# Muster für Papier oder Stoff herstellen mit Photoshop?



## Newby16 (8. März 2018)

Wenn ich ein unregelmäßiges Motiv habe und daraus ein fortlaufendes Muster für einen Stoff oder ein Geschenkpapier herstellen möchte, kann ich das auch mit Photoshop machen? Geht es, dass sich Photoshop selbst einen Rapport herstellt, vielleicht auch mehrere Varianten? Falls es eine Möglichkeit gibt, bitte erklärt mir den Weg.

Oder muss ich dazu den Adobe Illustrator nehmen? 

Vielen Dank im Voraus.


----------



## Jan-Frederik Stieler (9. März 2018)

Hi,
Nein das geht auch in Photoshop. Aber bedenke das Dein Muster auch die richtige Auflösung haben muss falls Du das Drucken möchtest.
Rapports in Illustrator haben halt den Vorteil das sie Vektorgrafiken sind, sofern sie entsprechend angelegt werden.

https://helpx.adobe.com/de/photoshop-elements/using/patterns.html
https://helpx.adobe.com/de/photoshop/using/creating-patterns.html

Grüße


----------



## Newby16 (9. März 2018)

Vielen Dank, aber solche Muster meinte ich nicht. Das mit dem Musterstempel ist mir bekannt. 
Zur besseren Erklärung: Ich entwerfe manchmal Motive, die unregelmäßige Ränder haben, also nicht in eine eckige Form gepasst sind.
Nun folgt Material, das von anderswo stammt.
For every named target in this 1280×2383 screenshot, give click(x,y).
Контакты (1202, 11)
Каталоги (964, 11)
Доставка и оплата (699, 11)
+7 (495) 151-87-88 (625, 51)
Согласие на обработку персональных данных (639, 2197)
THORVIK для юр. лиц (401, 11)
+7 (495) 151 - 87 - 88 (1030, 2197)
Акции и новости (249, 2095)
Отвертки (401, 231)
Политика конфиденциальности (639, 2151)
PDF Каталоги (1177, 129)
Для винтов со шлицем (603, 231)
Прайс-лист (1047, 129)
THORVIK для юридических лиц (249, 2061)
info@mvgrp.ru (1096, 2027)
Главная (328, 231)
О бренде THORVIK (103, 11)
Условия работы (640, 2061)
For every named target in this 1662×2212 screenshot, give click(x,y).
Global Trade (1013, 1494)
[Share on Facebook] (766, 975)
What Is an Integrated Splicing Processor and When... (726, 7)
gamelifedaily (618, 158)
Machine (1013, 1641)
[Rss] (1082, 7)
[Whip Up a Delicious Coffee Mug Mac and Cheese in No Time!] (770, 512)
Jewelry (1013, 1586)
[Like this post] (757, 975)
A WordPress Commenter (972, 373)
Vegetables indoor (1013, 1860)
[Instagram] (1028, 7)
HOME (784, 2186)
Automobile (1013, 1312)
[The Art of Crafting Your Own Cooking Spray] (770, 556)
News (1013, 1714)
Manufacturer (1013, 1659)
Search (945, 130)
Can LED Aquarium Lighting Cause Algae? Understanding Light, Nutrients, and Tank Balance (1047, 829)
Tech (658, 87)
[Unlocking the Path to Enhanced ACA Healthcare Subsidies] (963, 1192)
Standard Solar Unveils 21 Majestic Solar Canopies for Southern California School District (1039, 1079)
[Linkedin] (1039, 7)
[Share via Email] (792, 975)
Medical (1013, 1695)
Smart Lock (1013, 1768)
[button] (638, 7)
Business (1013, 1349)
Daraus müsste sich doch auch ein Rappart erstellen lassen, ohne dass leere Stellen 
im Muster zu finden sind.  Also quasi, dass Photoshop selbst das Muster anpasst und eine fortlaufendes Bild vorschlägt, wie das bei Geschenkpapieren oder Stoffmustern der Fall ist.


----------



## Jan-Frederik Stieler (9. März 2018)

Also für solch einen Fall hat Photoshop keinen automtismus der die Überlappungen selbständig retuschiert.
Auch in komplexen Rapports gibt es immer stellen welche sich wiederholen müssen damit ein Rapport entstehen kann.

Hast Du mal ein Beispielbild woraus Du ein Rapport erstellen willst.

Ansonsten gibt es auch spezielle Rapportsoftware für das erstellen von komplexen Rapports.
Diese sind aber recht teuer.


----------



## Newby16 (9. März 2018)

Ich habe jetzt gerade kein gutes Grundmuster zur Hand, aber das untenstehende könnte meine Frage verdeutlichen. Wenn dieses Muster jetzt ganz
streng immer wiederholt wird, rechts und links oben und unten, dann wäre es doch sehr langweilig.
Ich stelle es mir so vor, dass das Bild versetzt wiederholt wird unter Berücksichtigung der freien Stellen. Und es soll nicht sofort erkennbar sein, wo ein Rapport anfängt bzw. aufhört. Bei diesem Beispiel könnte ich selbst noch die anschließenden Bilder platzieren, aber es gibt ja auch Muster, wo das sehr schwierig wird.


----------